I have just returned home from a week in Erfurt, Germany with the Anglican Roman Catholic International Commission (ARCIC).
In recognition of the 500th Anniversary of the reformation under Martin Luther, the Commission chose to meet in Erfurt rather than meet in a city that has both Anglicans and Roman Catholics in ministry. Staying at a retreat centre attached to a small convent of Ursuline nuns, we visited the Augustinian monastery and church where Martin Luther took his vows as a monk and saw the chapel where he was ordained a priest.
In a way, the town of Erfurt offered us a snapshot of the current situation for all Christians. We were in the part of Germany, formerly the GDR (East Germany), where the Christian population is only 15% of the total. Lutherans and Roman Catholics are faced with sharing God`s Good News with people who have no knowledge of the Christian faith or scriptures. A church is literally a foreign land.

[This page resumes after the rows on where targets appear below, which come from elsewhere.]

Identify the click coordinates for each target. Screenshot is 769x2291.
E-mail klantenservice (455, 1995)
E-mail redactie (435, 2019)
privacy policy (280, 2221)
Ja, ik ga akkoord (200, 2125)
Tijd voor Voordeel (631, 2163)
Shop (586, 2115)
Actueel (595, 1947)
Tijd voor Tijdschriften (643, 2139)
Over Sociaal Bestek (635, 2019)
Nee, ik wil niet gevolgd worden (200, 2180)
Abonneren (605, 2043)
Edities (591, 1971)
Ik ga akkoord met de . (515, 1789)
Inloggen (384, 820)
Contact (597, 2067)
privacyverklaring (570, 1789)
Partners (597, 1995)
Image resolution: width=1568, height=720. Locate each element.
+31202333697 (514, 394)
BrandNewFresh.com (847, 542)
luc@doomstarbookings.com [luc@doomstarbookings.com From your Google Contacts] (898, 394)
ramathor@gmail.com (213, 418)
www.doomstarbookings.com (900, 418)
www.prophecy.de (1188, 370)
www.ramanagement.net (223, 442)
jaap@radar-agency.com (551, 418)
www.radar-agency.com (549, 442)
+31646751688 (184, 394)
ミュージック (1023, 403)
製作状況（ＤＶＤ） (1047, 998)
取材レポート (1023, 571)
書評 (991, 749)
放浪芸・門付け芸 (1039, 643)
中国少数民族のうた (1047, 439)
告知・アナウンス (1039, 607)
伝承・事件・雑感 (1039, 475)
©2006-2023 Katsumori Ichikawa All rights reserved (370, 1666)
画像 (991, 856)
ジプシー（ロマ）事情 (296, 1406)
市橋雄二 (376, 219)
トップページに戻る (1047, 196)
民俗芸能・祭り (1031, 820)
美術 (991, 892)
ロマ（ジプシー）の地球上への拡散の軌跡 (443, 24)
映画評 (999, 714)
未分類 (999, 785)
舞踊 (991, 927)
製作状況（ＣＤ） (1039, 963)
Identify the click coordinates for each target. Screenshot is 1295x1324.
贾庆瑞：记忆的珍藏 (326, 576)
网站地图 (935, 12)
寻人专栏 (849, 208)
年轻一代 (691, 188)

Yet – the church bells ring out strong and clear across the town at many times in the day – a sign of their continuing presence and invitation.
In this town Lutherans and Catholics, whatever the history that lies between them, are friends in witness to the Gospel. They work together and live in harmony. In this town ARCIC continued its work to finalize a document on ecclesiology that will ground further work on discernment of right ethical teaching. Using the method of receptive ecumenism in which we seek to learn from the other, we were surrounded with the signs of the Reformation, ongoing friendship in Christian witness and the perseverance necessary in a world that has lost the story of Christian faith.
That is the reason that Lutherans, Anglicans and Roman Catholics continue in dialogue together through LARC here in our own diocese. We need each other as friends in the Gospel and as partners from whom we can learn. As Lutherans commemorate the 500th Anniversary of the Reformation we are aware that all Christians have been affected by it. We commemorate together what has been learned and changed and grown in the past 500 years.
LARC invites all to share in special events to Commemorate the 500th Anniversary of the Reformation on THURSDAY, MAY 25, 2017.
CLERGY are invited to a day with Dr. Catherine Clifford, ecumenist and theologian from St. Paul`s University – 9:30 .m. – 4 p.m. at Basilica of Our Lady Immaculate, Guelph. Cost: $25.00
ALL are invited to a public Ecumenical Service at 7:00 p.m.!!
Pray for our ongoing journey towards Christian unity!